YOUR ASSIGNMENT
Your answer should repeat every record verbatim.

[Stored data entries]
____

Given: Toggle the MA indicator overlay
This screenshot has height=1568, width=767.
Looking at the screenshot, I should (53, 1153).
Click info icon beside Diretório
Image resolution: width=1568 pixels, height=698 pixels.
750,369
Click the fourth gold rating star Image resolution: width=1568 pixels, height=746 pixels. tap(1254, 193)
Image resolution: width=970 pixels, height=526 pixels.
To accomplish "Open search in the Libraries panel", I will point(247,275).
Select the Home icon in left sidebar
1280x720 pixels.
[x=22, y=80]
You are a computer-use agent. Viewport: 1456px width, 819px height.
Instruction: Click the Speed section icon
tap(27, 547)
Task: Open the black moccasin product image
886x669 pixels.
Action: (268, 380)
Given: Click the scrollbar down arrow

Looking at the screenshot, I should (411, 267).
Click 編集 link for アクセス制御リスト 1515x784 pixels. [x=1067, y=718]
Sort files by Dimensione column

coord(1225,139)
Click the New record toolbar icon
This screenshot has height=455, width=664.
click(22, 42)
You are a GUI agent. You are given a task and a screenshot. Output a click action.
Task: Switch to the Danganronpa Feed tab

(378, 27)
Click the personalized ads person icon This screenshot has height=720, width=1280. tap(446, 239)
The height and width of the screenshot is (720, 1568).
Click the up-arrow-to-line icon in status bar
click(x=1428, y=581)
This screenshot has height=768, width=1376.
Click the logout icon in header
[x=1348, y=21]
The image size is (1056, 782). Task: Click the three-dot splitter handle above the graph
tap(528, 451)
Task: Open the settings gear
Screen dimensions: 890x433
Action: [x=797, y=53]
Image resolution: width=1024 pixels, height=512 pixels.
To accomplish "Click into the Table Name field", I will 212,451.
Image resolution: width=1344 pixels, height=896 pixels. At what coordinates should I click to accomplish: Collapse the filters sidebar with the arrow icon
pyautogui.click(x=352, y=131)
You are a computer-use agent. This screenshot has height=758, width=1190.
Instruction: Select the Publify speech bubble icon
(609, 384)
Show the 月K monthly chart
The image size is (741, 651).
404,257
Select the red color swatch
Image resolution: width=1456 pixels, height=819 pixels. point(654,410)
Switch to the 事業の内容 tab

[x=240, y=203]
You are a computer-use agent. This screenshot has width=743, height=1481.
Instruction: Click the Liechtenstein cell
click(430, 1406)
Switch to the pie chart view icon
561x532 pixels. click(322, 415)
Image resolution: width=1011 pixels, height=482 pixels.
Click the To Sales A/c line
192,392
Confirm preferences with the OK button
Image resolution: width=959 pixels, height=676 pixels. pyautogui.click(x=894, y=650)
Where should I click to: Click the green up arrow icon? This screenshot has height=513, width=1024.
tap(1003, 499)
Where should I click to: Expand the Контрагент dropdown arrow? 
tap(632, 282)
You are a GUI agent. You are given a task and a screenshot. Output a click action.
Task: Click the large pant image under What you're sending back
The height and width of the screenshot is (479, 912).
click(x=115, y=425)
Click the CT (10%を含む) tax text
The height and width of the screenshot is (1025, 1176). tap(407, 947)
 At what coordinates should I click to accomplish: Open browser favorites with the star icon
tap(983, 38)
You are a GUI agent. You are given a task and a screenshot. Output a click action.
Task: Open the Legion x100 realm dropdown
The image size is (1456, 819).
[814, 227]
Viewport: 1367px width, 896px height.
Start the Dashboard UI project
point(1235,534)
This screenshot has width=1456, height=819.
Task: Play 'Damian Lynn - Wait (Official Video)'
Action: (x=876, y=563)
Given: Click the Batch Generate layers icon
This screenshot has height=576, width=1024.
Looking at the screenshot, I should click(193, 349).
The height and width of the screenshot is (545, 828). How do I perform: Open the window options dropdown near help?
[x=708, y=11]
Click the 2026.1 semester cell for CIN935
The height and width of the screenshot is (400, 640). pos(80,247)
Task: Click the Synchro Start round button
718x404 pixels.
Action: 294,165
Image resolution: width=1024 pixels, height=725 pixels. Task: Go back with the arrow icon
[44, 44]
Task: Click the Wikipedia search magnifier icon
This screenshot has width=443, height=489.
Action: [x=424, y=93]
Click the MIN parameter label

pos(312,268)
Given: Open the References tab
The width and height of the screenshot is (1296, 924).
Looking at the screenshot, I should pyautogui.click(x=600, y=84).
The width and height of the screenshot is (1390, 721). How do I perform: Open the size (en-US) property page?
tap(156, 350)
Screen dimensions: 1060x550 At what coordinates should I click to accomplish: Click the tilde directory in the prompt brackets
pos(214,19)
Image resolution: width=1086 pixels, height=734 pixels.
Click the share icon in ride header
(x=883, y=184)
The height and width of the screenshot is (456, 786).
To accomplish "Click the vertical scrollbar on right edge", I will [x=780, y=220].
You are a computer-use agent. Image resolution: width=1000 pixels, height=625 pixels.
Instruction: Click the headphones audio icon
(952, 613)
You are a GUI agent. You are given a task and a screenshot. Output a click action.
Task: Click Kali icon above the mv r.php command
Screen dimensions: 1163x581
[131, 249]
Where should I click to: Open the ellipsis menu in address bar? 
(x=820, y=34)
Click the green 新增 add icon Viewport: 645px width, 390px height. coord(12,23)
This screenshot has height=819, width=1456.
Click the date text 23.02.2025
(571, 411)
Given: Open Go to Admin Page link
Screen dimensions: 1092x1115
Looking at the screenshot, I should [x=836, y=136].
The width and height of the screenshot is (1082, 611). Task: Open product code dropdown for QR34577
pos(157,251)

____

EXPECTED ANSWER
Given: Toggle the MA indicator overlay
This screenshot has height=1568, width=767.
Looking at the screenshot, I should (53, 1153).
Click info icon beside Diretório
Image resolution: width=1568 pixels, height=698 pixels.
750,369
Click the fourth gold rating star Image resolution: width=1568 pixels, height=746 pixels. tap(1254, 193)
Image resolution: width=970 pixels, height=526 pixels.
To accomplish "Open search in the Libraries panel", I will point(247,275).
Select the Home icon in left sidebar
1280x720 pixels.
[x=22, y=80]
You are a computer-use agent. Viewport: 1456px width, 819px height.
Instruction: Click the Speed section icon
tap(27, 547)
Task: Open the black moccasin product image
886x669 pixels.
Action: (268, 380)
Given: Click the scrollbar down arrow

Looking at the screenshot, I should (411, 267).
Click 編集 link for アクセス制御リスト 1515x784 pixels. [x=1067, y=718]
Sort files by Dimensione column

coord(1225,139)
Click the New record toolbar icon
This screenshot has height=455, width=664.
click(22, 42)
You are a GUI agent. You are given a task and a screenshot. Output a click action.
Task: Switch to the Danganronpa Feed tab

(378, 27)
Click the personalized ads person icon This screenshot has height=720, width=1280. tap(446, 239)
The height and width of the screenshot is (720, 1568).
Click the up-arrow-to-line icon in status bar
click(x=1428, y=581)
This screenshot has height=768, width=1376.
Click the logout icon in header
[x=1348, y=21]
The image size is (1056, 782). Task: Click the three-dot splitter handle above the graph
tap(528, 451)
Task: Open the settings gear
Screen dimensions: 890x433
Action: [x=797, y=53]
Image resolution: width=1024 pixels, height=512 pixels.
To accomplish "Click into the Table Name field", I will 212,451.
Image resolution: width=1344 pixels, height=896 pixels. At what coordinates should I click to accomplish: Collapse the filters sidebar with the arrow icon
pyautogui.click(x=352, y=131)
You are a computer-use agent. This screenshot has height=758, width=1190.
Instruction: Select the Publify speech bubble icon
(609, 384)
Show the 月K monthly chart
The image size is (741, 651).
404,257
Select the red color swatch
Image resolution: width=1456 pixels, height=819 pixels. point(654,410)
Switch to the 事業の内容 tab

[x=240, y=203]
You are a computer-use agent. This screenshot has width=743, height=1481.
Instruction: Click the Liechtenstein cell
click(430, 1406)
Switch to the pie chart view icon
561x532 pixels. click(322, 415)
Image resolution: width=1011 pixels, height=482 pixels.
Click the To Sales A/c line
192,392
Confirm preferences with the OK button
Image resolution: width=959 pixels, height=676 pixels. pyautogui.click(x=894, y=650)
Where should I click to: Click the green up arrow icon? This screenshot has height=513, width=1024.
tap(1003, 499)
Where should I click to: Expand the Контрагент dropdown arrow? 
tap(632, 282)
You are a GUI agent. You are given a task and a screenshot. Output a click action.
Task: Click the large pant image under What you're sending back
The height and width of the screenshot is (479, 912).
click(x=115, y=425)
Click the CT (10%を含む) tax text
The height and width of the screenshot is (1025, 1176). tap(407, 947)
 At what coordinates should I click to accomplish: Open browser favorites with the star icon
tap(983, 38)
You are a GUI agent. You are given a task and a screenshot. Output a click action.
Task: Open the Legion x100 realm dropdown
The image size is (1456, 819).
[814, 227]
Viewport: 1367px width, 896px height.
Start the Dashboard UI project
point(1235,534)
This screenshot has width=1456, height=819.
Task: Play 'Damian Lynn - Wait (Official Video)'
Action: (x=876, y=563)
Given: Click the Batch Generate layers icon
This screenshot has height=576, width=1024.
Looking at the screenshot, I should click(193, 349).
The height and width of the screenshot is (545, 828). How do I perform: Open the window options dropdown near help?
[x=708, y=11]
Click the 2026.1 semester cell for CIN935
The height and width of the screenshot is (400, 640). pos(80,247)
Task: Click the Synchro Start round button
718x404 pixels.
Action: 294,165
Image resolution: width=1024 pixels, height=725 pixels. Task: Go back with the arrow icon
[44, 44]
Task: Click the Wikipedia search magnifier icon
This screenshot has width=443, height=489.
Action: [x=424, y=93]
Click the MIN parameter label

pos(312,268)
Given: Open the References tab
The width and height of the screenshot is (1296, 924).
Looking at the screenshot, I should pyautogui.click(x=600, y=84).
The width and height of the screenshot is (1390, 721). How do I perform: Open the size (en-US) property page?
tap(156, 350)
Screen dimensions: 1060x550 At what coordinates should I click to accomplish: Click the tilde directory in the prompt brackets
pos(214,19)
Image resolution: width=1086 pixels, height=734 pixels.
Click the share icon in ride header
(x=883, y=184)
The height and width of the screenshot is (456, 786).
To accomplish "Click the vertical scrollbar on right edge", I will [x=780, y=220].
You are a computer-use agent. Image resolution: width=1000 pixels, height=625 pixels.
Instruction: Click the headphones audio icon
(952, 613)
You are a GUI agent. You are given a task and a screenshot. Output a click action.
Task: Click Kali icon above the mv r.php command
Screen dimensions: 1163x581
[131, 249]
Where should I click to: Open the ellipsis menu in address bar? 
(x=820, y=34)
Click the green 新增 add icon Viewport: 645px width, 390px height. coord(12,23)
This screenshot has height=819, width=1456.
Click the date text 23.02.2025
(571, 411)
Given: Open Go to Admin Page link
Screen dimensions: 1092x1115
Looking at the screenshot, I should [x=836, y=136].
The width and height of the screenshot is (1082, 611). Task: Open product code dropdown for QR34577
pos(157,251)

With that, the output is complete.